Ce mercredi sort en salles Jersey Affair, premier film du réalisateur Michael Pearce, originaire de Jersey. Il y tourne dans son pays natal l'histoire de Moll, jeune femme au trouble passé qui rencontre un homme dont elle tombe amoureuse, Pascal, suspecté de meurtres. Rencontre avec un jeune metteur en scène qui a supervisé son film de la première ligne de scénario au dernier ban de montage.
AlloCiné : J'ai vu que le personnage de Moll est piégée par sa famille et libérée par Pascal, qu'elle aime profondément. Était-ce cette opposition qui vous intéressait ?
Michael Pearce : Oui, on peut voir le film comme un récit d'évasion. Moll a plusieurs prisons que sont l'île, sa famille dysfonctionnelle et la culpabilité pour le crime qu'elle a commis. On peut donc dire que c'est une histoire d'émancipation. Peut-être que paradoxalement il lui faut un monstre pour se libérer ? Peut-être est-elle le monstre et l'utilise-t-elle pour se libérer ? Cela dépend de votre lecture du film.

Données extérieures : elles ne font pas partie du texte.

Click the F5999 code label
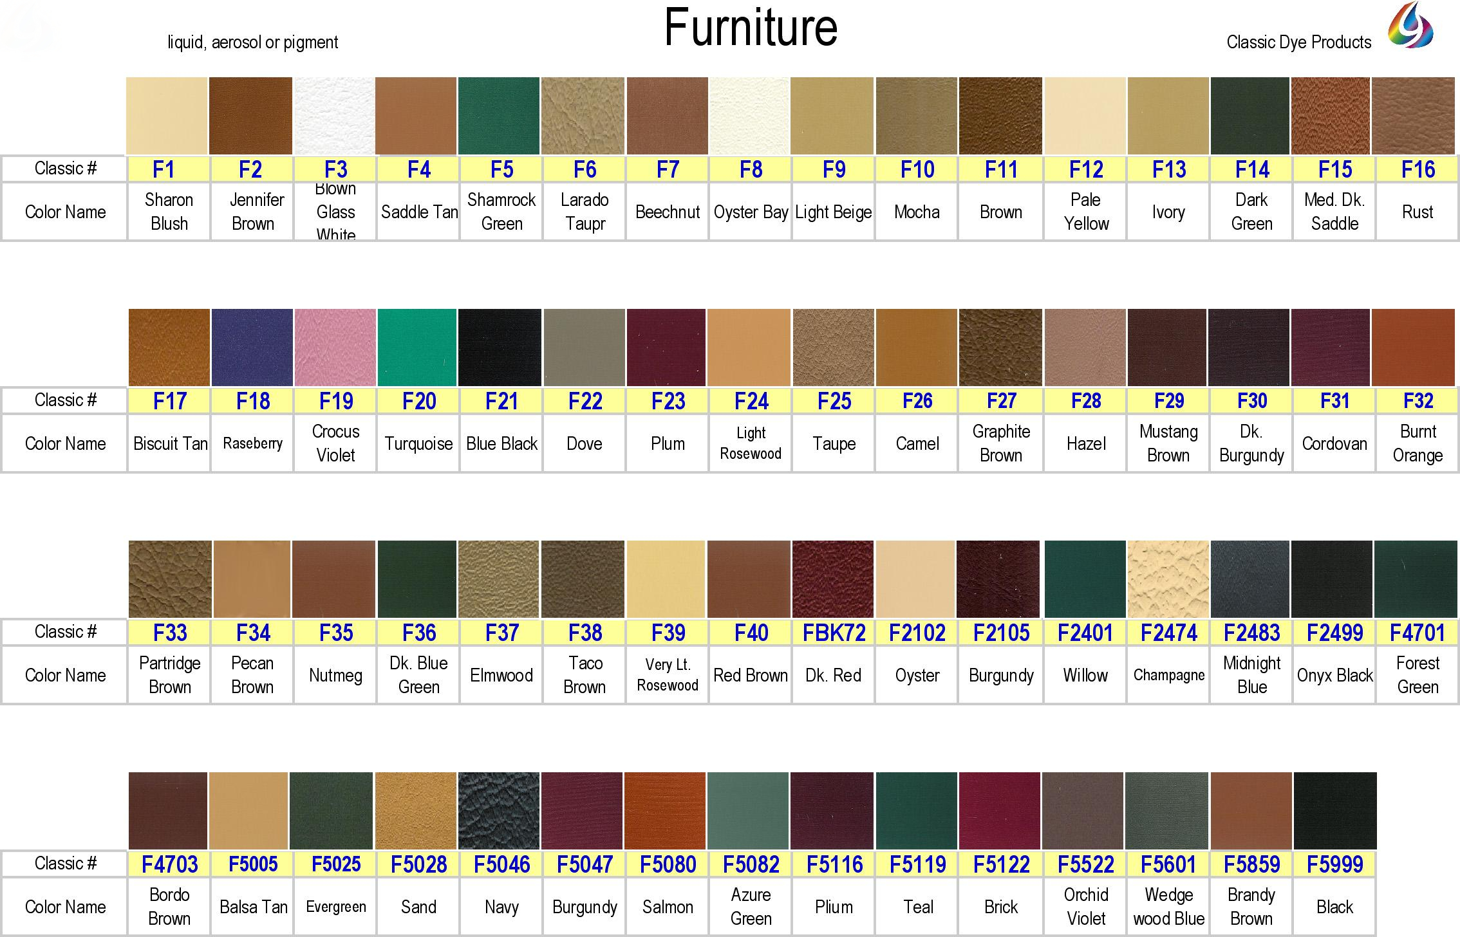This screenshot has width=1460, height=937. pos(1334,865)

Pour revenir à cette opposition, Jersey est un endroit très beau, on s'y sent en sécurité et en même temps il y a des histoires horribles [de meurtres inexpliqués]. C'est ce que j'ai toujours trouvé ça passionnant. Comme le fait qu'une famille puisse donner au monde l'apparence que tout va bien mais qui en coulisses est comme un environnement hostile. De la même façon, Moll est calme, innocente, mais plutôt compliquée. Quant à Pascal, il peut être son prince charmant ou le grand méchant loup. C'est sur ces contradictions que j'ai bâti ce conte de fées pour adulte, plus complexe qu'une simple histoire pour enfants (...).

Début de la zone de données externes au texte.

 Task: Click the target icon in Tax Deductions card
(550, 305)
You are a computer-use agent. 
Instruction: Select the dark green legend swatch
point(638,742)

J'imagine que pour un film tel que le vôtre, le casting est très vite étudié de près. Comment cela s'est-il passé pour vos deux comédiens principaux ?
Jessie [Buckley] a été une découverte pour moi. C'est son premier film. Elle a fait quelques séries avant, que je ne connaissais pas. (...) Nous étudiions des actrices connues qui étaient trop importantes pour accepter de jouer dans un premier film. Et au final, ce n'est pas ce qui m'intéressait. Peut-être que le public les auraient connues car elles avaient joué dans Game of Thrones, mais je ne savais pas si elles pourraient jouer vraiment. Dans mon film, qui est plus une étude de personnages qu'un film de genre, tout reposait sur la performance. Ma directrice de casting [Julie Harkin, NdlR] m'a soufflé le nom de Jessie et elle nous a épatés ! Et dès qu'elle a été choisie, j'ai changé d'optique pour Pascal. Au départ, nous cherchions quelqu'un de plus musclé comme Matthias Schoenaerts, qui aurait ajouté de la tension lors de leurs scènes en tête à tête. (...) Puis, ma directrice de casting m'a conseillé Johnny Flynn, c'est un musicien britannique, vous le connaissez ?
Pas sa musique, non.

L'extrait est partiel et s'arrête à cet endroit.